DATA LISTING:
....
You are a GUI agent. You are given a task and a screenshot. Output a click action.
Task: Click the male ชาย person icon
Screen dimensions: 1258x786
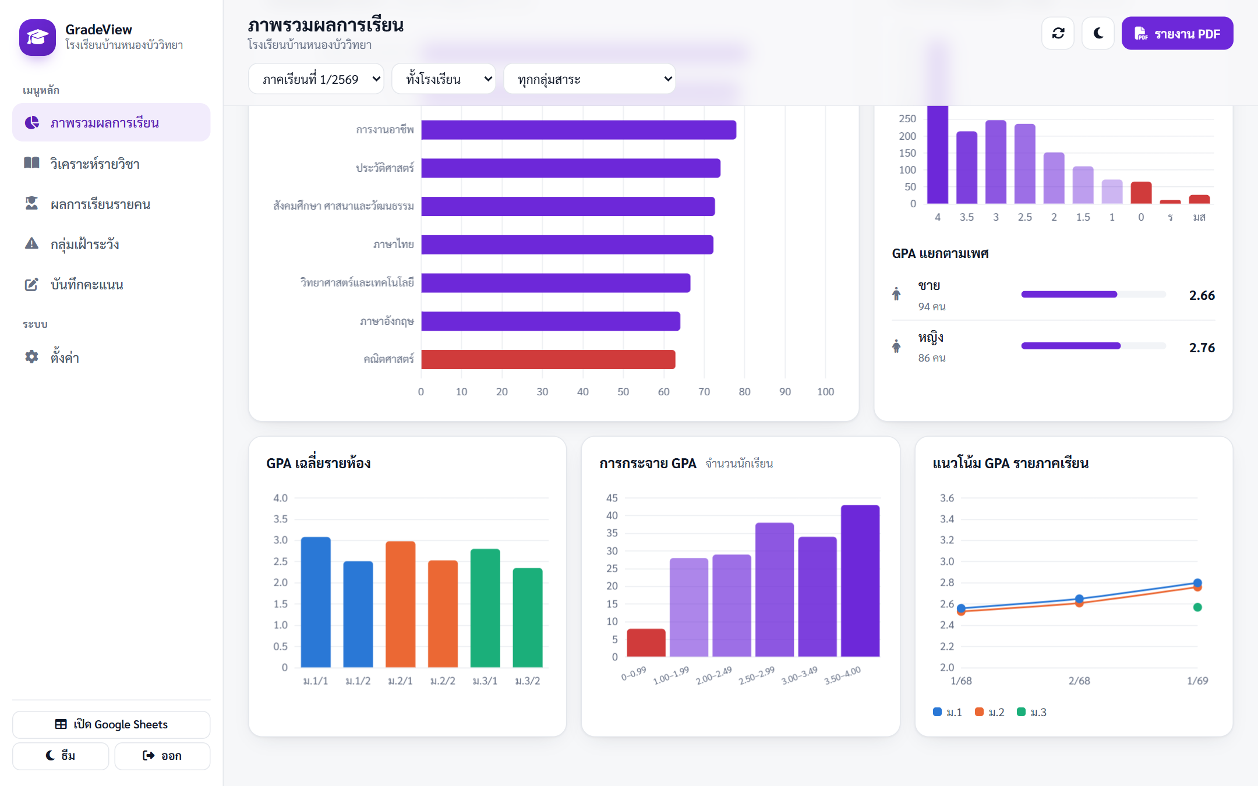896,294
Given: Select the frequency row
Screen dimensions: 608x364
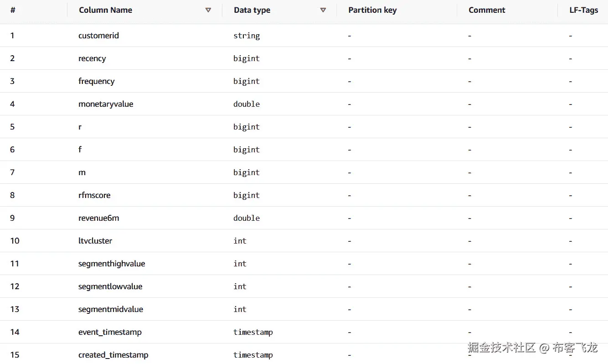Looking at the screenshot, I should (x=96, y=81).
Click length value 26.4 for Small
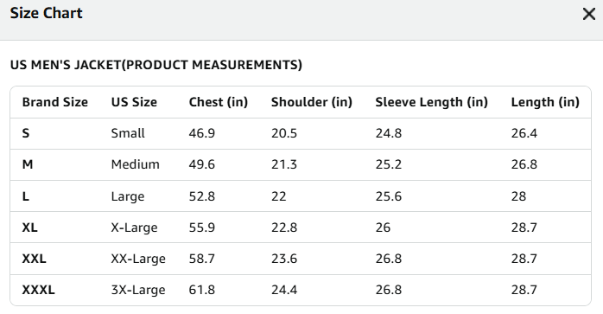This screenshot has height=314, width=603. (x=524, y=133)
....
EXERCISE PROMPT: Everything above except the pictures must be restated exactly.

TASK ANSWER:
You are a GUI agent. You are given a task and a screenshot. Output a click action.
Task: Click the male ชาย person icon
Screen dimensions: 1258x786
896,294
Given: Select the frequency row
Screen dimensions: 608x364
Looking at the screenshot, I should (x=96, y=81).
Click length value 26.4 for Small
This screenshot has height=314, width=603. (x=524, y=133)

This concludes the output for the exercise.